土曜日、部活の無い私は待ち合わせ時間より少し早めに家を出た。

勿論お供のロンを連れて。

ところが、今日のロンは道草ばかりして妙に落ち着きがなくて土手を降りると既に里沙ちゃんと二人の男子が練習していて遅刻してしまった。

「ごめんなさい。遅くなって」

 私が謝ると里沙ちゃんが笑って「待ち合わせ時間には、まだちょっと早いんだよ」と教えてくれた。

 ふたりの男子はというと、私が到着するなり楽器を置いて傍に駆けるようにやって来て、私に「よろしく!」と言ったかと思うと、直ぐにロンを囲むように座ると

「撫でていい?噛まない?」と聞いてきた。

 私が、大丈夫だと思いますが気を付けてやってください。と言うなり二人は撫で始め、名前を聞いかれたので「ロン」って言いますと答える。

 ふたりとも犬好きなのかと思って聞くと、二年生の増岡先輩は家で猫を飼っていて、同級生の小林君はお爺ちゃん家が犬を飼っていると答えて、二人は直ぐにロンと仲良くなってくれた。

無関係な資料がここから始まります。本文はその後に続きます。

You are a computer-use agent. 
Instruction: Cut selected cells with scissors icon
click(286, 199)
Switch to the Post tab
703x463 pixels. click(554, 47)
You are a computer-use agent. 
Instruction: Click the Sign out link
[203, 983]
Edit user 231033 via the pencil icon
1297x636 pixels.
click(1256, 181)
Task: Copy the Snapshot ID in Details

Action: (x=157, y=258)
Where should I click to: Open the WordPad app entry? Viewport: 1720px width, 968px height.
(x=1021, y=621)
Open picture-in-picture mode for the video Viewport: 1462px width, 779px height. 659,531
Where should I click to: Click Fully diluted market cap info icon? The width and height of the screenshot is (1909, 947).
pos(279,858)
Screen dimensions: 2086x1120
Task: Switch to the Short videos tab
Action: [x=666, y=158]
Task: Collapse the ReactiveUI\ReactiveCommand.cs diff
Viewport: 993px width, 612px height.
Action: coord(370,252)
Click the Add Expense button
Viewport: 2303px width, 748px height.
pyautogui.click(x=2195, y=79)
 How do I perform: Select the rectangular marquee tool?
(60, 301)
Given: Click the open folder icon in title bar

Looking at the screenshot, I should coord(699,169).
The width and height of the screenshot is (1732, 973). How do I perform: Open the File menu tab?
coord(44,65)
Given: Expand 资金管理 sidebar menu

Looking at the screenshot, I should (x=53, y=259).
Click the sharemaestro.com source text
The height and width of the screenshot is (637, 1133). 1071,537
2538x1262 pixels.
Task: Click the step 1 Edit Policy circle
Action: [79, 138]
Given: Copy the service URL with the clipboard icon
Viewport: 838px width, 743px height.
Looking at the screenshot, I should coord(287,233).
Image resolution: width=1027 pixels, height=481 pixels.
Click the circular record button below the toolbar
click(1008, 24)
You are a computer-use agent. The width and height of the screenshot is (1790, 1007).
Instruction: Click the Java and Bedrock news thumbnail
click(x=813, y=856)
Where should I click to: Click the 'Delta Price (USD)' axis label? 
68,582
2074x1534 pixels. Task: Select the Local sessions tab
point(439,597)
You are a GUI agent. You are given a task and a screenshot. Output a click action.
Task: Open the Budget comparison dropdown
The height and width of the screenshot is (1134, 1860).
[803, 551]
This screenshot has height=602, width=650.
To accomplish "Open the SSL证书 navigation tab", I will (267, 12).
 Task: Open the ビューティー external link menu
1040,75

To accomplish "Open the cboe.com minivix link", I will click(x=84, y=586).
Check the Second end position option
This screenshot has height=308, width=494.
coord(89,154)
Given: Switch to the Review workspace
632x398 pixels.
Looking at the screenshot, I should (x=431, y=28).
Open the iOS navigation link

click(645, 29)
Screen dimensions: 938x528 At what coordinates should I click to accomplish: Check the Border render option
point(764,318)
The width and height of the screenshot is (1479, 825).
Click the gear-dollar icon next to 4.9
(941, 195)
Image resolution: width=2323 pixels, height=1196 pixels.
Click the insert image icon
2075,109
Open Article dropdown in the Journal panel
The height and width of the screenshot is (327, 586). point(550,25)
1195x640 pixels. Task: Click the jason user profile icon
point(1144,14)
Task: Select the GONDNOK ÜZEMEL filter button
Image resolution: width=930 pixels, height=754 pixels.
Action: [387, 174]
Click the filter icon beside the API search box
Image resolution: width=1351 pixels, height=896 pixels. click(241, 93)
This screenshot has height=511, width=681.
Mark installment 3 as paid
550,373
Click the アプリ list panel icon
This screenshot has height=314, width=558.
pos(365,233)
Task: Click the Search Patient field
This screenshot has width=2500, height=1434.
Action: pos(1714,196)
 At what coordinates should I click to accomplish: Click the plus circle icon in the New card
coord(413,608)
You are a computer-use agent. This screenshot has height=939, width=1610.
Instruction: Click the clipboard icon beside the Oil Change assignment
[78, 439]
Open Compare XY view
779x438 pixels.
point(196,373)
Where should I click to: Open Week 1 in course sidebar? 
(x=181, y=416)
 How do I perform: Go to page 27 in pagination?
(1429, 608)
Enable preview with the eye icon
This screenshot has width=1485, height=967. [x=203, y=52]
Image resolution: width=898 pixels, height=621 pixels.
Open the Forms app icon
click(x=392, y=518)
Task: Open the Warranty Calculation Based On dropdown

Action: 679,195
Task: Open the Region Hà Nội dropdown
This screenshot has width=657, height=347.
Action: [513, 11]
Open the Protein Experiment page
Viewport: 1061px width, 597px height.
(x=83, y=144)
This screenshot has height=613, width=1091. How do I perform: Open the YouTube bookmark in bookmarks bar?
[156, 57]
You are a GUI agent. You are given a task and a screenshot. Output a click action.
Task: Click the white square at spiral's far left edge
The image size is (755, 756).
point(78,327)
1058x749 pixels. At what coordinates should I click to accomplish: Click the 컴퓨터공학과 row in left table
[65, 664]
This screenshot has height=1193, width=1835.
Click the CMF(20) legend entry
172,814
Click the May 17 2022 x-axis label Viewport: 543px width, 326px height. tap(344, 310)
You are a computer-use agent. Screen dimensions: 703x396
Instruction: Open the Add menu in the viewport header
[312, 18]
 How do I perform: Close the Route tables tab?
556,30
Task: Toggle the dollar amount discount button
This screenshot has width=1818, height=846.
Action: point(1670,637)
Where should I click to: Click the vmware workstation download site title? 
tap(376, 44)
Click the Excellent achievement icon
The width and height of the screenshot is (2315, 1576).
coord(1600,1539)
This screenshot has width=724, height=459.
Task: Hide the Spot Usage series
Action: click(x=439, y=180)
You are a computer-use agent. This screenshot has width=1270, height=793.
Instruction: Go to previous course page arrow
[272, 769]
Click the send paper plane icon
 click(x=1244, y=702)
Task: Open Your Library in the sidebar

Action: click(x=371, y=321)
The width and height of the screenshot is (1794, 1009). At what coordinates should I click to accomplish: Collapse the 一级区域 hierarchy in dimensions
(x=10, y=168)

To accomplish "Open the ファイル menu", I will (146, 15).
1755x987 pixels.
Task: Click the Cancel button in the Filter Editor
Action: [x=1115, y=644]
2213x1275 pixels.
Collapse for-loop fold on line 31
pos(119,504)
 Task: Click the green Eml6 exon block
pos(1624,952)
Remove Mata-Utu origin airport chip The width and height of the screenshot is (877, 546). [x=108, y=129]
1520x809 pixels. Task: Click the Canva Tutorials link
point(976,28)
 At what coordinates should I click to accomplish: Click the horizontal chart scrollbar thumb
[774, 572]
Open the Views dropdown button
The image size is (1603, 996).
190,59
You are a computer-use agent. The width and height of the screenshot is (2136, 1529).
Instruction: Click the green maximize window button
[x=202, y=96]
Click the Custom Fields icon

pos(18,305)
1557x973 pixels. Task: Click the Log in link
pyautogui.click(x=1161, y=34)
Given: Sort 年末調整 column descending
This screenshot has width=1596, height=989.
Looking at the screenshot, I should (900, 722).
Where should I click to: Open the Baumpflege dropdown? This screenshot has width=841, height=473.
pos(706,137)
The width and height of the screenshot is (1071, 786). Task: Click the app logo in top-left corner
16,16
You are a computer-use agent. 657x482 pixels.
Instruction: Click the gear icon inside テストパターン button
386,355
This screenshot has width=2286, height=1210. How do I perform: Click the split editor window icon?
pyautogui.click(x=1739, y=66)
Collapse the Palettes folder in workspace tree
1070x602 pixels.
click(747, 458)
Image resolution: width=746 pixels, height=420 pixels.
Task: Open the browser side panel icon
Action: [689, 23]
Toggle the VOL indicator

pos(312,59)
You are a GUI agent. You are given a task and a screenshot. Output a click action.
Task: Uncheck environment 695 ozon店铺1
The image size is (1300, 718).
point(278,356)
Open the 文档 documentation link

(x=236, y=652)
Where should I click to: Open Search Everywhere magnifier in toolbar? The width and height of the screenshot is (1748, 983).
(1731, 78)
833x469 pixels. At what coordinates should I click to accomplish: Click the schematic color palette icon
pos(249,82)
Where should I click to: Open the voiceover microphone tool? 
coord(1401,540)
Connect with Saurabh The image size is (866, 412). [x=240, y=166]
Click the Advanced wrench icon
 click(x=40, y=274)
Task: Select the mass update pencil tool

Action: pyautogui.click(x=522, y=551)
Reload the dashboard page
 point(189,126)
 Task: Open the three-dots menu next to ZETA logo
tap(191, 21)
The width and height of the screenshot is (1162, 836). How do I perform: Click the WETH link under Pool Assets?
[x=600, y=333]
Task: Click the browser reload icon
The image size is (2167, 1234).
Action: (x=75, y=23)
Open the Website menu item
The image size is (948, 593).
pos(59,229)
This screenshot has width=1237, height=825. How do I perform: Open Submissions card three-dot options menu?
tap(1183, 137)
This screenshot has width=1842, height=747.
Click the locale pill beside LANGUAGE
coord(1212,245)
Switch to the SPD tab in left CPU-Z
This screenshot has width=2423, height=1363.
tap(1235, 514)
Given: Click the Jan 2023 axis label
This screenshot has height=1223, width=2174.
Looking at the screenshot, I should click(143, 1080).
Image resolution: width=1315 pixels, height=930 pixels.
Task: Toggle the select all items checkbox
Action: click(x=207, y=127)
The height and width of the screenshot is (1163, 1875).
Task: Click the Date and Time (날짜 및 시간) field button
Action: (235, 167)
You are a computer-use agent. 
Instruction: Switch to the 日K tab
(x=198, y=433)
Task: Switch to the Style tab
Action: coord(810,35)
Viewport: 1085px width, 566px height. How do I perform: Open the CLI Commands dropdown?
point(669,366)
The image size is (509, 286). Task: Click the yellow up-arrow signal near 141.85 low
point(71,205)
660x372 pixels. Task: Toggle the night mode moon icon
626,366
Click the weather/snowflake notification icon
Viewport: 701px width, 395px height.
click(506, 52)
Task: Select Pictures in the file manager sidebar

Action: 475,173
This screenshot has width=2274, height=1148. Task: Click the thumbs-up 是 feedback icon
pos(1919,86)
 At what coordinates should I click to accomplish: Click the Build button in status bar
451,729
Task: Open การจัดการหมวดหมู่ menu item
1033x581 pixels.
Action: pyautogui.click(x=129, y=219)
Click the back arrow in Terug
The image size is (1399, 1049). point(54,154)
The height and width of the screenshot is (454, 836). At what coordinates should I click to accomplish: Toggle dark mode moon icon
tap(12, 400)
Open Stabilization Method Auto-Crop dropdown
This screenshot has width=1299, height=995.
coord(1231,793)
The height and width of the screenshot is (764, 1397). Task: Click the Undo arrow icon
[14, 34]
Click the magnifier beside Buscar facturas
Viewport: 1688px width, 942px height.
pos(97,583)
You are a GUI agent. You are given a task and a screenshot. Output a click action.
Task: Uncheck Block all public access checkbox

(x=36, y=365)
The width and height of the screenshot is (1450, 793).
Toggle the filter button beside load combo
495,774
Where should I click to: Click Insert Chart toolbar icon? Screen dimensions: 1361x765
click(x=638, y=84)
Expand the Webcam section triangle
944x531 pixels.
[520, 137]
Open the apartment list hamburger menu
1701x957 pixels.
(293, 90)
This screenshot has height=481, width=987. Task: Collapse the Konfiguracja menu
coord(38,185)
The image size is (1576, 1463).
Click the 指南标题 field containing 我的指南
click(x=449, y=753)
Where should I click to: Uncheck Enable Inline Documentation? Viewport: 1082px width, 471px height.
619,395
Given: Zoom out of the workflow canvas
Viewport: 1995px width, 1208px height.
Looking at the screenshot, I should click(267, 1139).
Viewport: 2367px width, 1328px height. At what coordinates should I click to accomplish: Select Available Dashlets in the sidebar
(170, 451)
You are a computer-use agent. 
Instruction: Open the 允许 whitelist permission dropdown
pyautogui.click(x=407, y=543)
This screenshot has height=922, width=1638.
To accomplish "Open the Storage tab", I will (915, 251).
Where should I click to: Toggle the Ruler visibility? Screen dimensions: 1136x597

 そうしているうちに、撫でられているロンの首がスッと伸びて河上のほうを向いた。

 私もつられてロンの見ているほうに首を向けると、瑞希先輩とマリーが駆けて来るのが見える。

 その姿は、まるで中学校の卒業式のあと、お父さんの不注意でリードが外れたロンが私に向かって一直線で走って来た時そのもの。

 ロンのほうも、ホンノ少しの時間も待ちきれない様子だったので、私も瑞希先輩に向かって走った。